The U.S. civilian administrator in Iraq, Ambassador Paul Bremer, briefs U.S. lawmakers at the Capitol Tuesday about progress toward stabilizing and rebuilding the country. Ambassador Bremer is expected to face tough questioning from Democrats who have made no secret of their concerns about the costs of the occupation in terms of American casualties and the burden on American taxpayers.
Senator Bob Graham of Florida, who is seeking his party's nomination for president next year, expressed some of those concerns on CBS's 'Face the Nation' Sunday. "We know we are continuing to suffer casualties. We know the head general for Central Command [General John Abizaid] has now begun to describe this as a guerrilla war, which indicates a greater degree of coordination of attacks," said Mr. Graham. "We know that U.S. troops who were scheduled to come home as early as this month have now had their deployment in Iraq extended further, and Secretary [of Defense Donald] Rumsfeld has said it would cost twice as much for this occupation of Iraq than had originally been projected."
At his appearance on Capitol Hill, Ambassador Bremer is expected to emphasize the positive. In a preview of what he may say to lawmakers, he told television interviewers Sunday that progress has been made in recent months, including the establishment of an interim Governing Council representing the country's major ethnic and religious groups. But he added that much remains to be done, including forming a new Iraqi army and new civilian police force.

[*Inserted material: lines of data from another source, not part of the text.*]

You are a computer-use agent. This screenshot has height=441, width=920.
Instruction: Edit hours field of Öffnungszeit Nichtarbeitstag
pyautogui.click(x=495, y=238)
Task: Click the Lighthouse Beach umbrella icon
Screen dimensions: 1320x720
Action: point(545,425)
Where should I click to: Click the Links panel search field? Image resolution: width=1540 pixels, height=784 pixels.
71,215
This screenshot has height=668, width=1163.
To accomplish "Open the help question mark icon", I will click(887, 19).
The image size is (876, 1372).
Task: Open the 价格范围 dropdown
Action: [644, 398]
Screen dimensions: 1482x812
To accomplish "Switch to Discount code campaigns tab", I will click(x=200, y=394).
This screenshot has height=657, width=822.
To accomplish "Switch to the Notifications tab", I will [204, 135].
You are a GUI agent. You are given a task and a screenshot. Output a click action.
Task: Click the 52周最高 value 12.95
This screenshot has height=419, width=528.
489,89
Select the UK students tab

In an appearance on NBC's "Meet the Press", Ambassador Bremer urged patience. "We need to understand that this is a long-term process," he said. "The problem we face is difficult: That is reconstructing a country that really, for 35 years, was very badly managed, particularly on an economic basis, which suffered from politically tyranny."
After weeks of criticism of the U.S.-led occupation from Democrats, Republicans are becoming more vocal in defending the U.S. military operation in Iraq.
A number of Senate Republicans went to the Senate floor Monday to praise progress made by coalition forces. "Except for the central area, the small but important area encompassing Tikrit and Baghdad, security throughout the rest of Iraq has improved, and indeed more than 80 percent of the country is living in a more secure environment than they were before the war," said Majority Leader Bill Frist of Tennessee.
Meanwhile, Senator John Kerry of Massachusetts, another Democratic presidential candidate, called on the Bush administration to go to the United Nations to seek assistance for the stabilization and reconstruction of Iraq.
Speaking to reporters, Senator Kerry suggested pride was behind the administration's reluctance to seek such authority. He said he was angered to read recent news accounts that some administration officials might consider it humiliating to go to seek United Nations' help after bypassing the world body before going to war in Iraq.
The administration argues existing U.N. resolutions on Iraq give authority to any member state wanting to join the coalition. But several countries, France in particular, would like a U.N. mandate before sending troops.